I'm sure you have heard boasts like this before.  Usually it comes out of the mouth of some under-decaffeinated pitchman trying to sell you the latest get rich quick scheme.  In the 90's, it was how to make money from the Internet.  In the 2000's, it was how to make money buying and selling real estate (funny how you don't see too many of those commercials anymore, huh?).  Nowadays, it is how to make money in gold and silver.  However, tonight I really am going to share with you the secret to making money.  My technique is so simple that even a baby can learn it.  If you can remember three simple words, then you can make money, too.  All you have to do is repeat after me:


Yes, it is not as fancy as crazy option strategies or insane charting techniques, but it is proven to work.  This article on the Fidelity website describes research that compares the investment returns over the past two years of for groups of people:

Flight to Safety:  Sold all of their stock investments between October 2008 and March 2009

Fled and Stayed on the Sidelines:  Sold all of their stock investments between October 2009 and March 2009 and stayed away from stocks.
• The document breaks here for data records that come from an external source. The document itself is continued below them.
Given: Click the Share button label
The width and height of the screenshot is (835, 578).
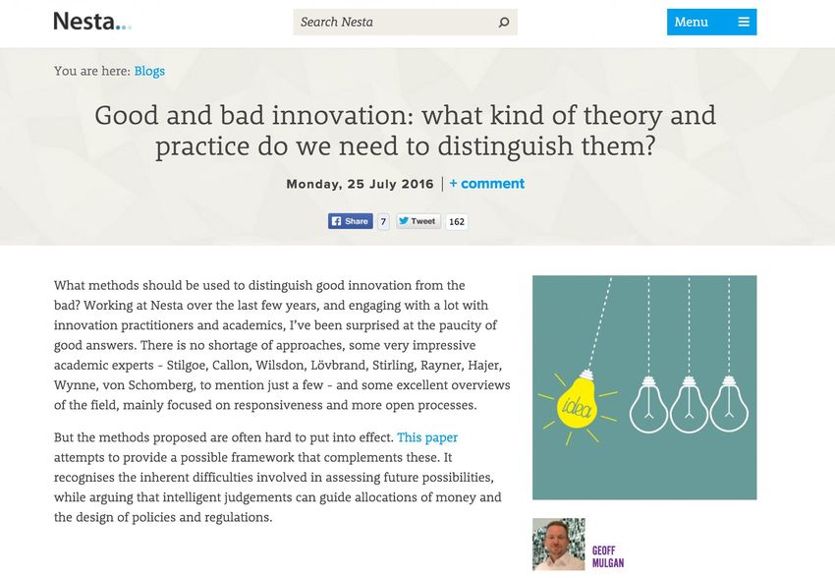Looking at the screenshot, I should click(x=357, y=221).
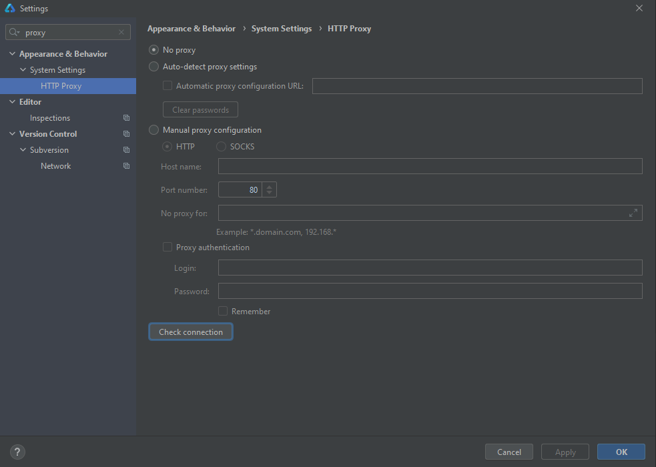Select the Auto-detect proxy settings option
The image size is (656, 467).
[x=154, y=67]
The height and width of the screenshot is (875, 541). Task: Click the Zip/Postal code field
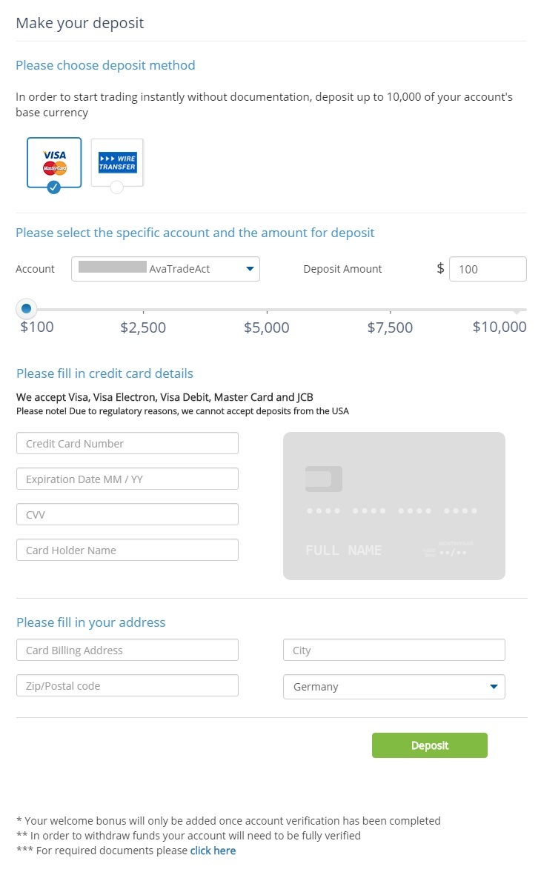coord(127,685)
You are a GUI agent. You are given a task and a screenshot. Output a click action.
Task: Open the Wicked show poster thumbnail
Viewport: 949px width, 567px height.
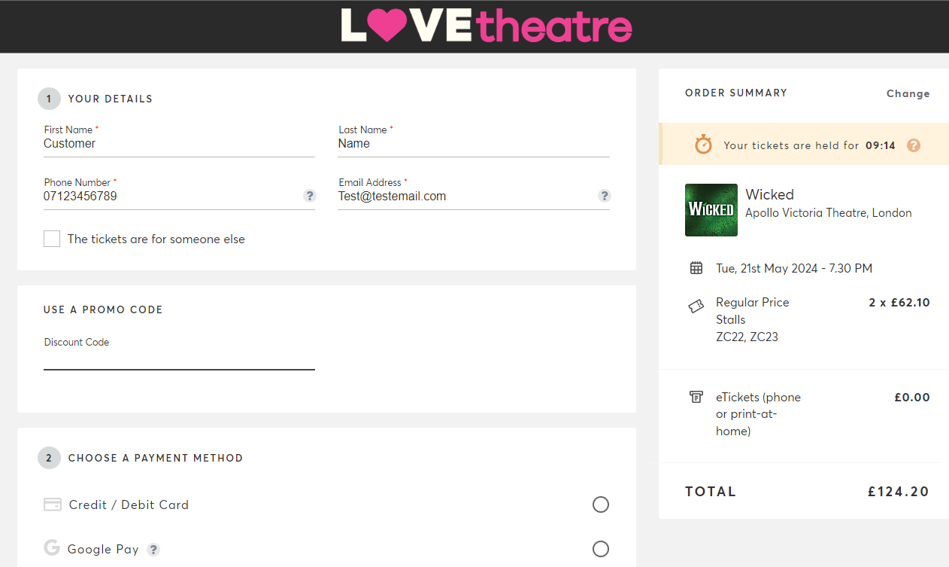tap(711, 210)
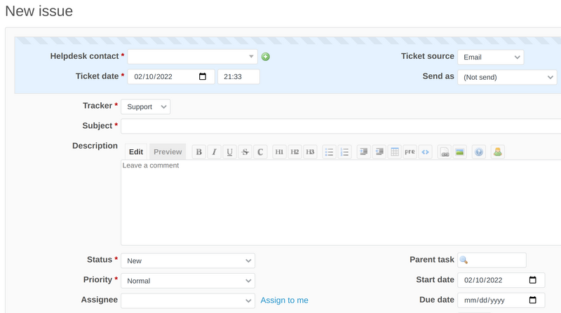Insert a highlighted code block

(425, 152)
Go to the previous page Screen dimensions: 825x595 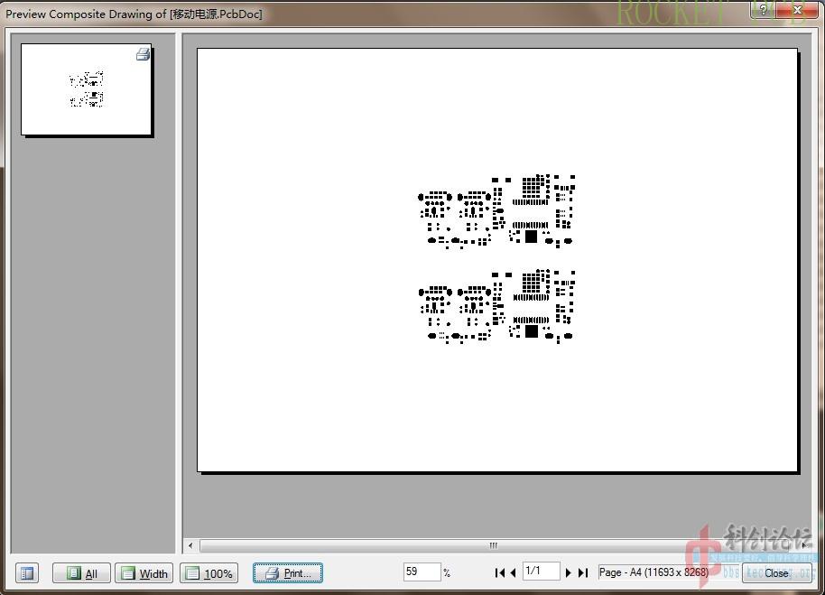point(514,571)
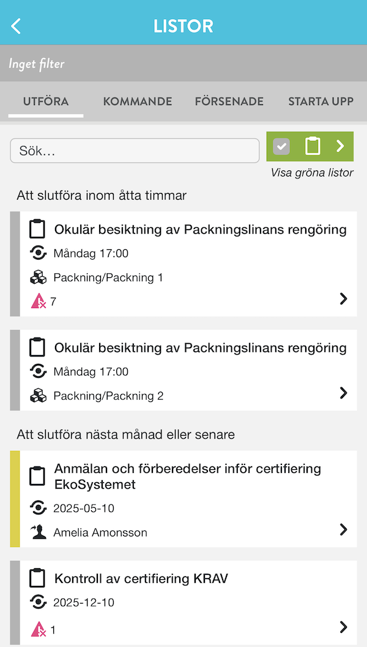Open EkoSystemet certifiering via its chevron
Image resolution: width=367 pixels, height=647 pixels.
point(343,529)
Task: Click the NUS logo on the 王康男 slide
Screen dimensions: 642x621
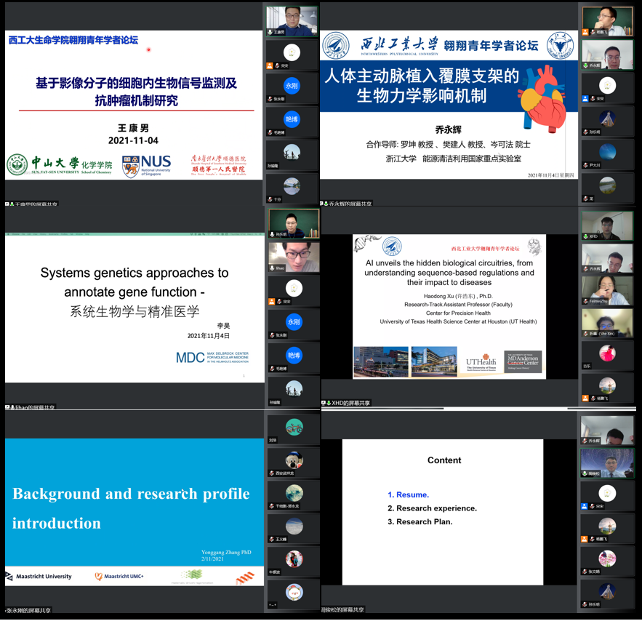Action: click(146, 167)
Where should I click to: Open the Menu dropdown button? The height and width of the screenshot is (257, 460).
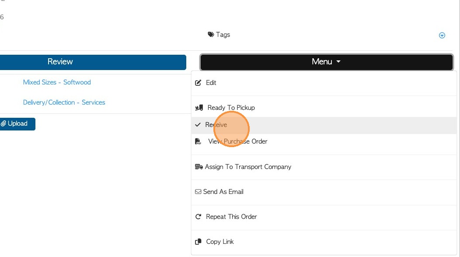coord(326,62)
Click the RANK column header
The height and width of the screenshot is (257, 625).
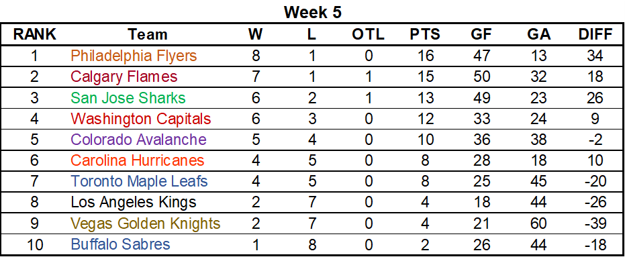tap(35, 35)
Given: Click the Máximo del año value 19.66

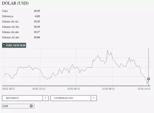Looking at the screenshot, I should [x=37, y=38].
Market Timers:  Sold all of their stock investments between October 2008 and March 2009 but bought stocks again

Stayed the Course:  Remained invested in stocks throughout the past two years

If you remember your stock market history, October 2008 through March 2009 was the height of the financial meltdown.  Every day was doom and gloom:  bailouts, stocks prices dropping, layoffs, dogs and cats living together, mass hysteria.  However, a funny thing happened in March 2009.  Just as things couldn't get any worse, the sun rose again on the stock market and stocks took off like a rocket.  Anybody who sold their stocks prior to this ended up missing out on this powerful bull market.  Here is what Fidelity found when they compared the returns of people in the aforementioned four groups:

 As you can see, people who held onto their stocks throughout the worst of the financial crisis actually ended making the most money.  Even people who had the courage to dip their toes back in the stock market waters ("market timers") ended up making less.  However, at least they ended up with positive gains.  The people who sold their stocks during the market crash ended up with less money than what they started with because they missed out on the rapid gains.

In a previous article, I talked about how over the long haul, the stock market has grown at an average rate of about 7% per year.  However, that assumes that you stay in stocks for the entire time:  through the good times and the bad times.  If you bail out when the going gets tough, you are going to miss out on when things get good.  Sounds a little bit like marriage, doesn't it? 

Even if you say that you will sit on the sidelines for awhile until things are looking up, you are going to miss out on some of the gains.  The funny thing about the stock market is that, historically, it jumps around in fits and starts.  Sometimes, when it goes up, it goes up quickly.  By the time you realize what is happening, it is too late.  You've already missed the elevator up.

The bottom line is that nobody knows when the stock market is going to go up or down.  Therefore it is better not to even try to predict it.  Staying the course and sticking to your plan usually is a wise option.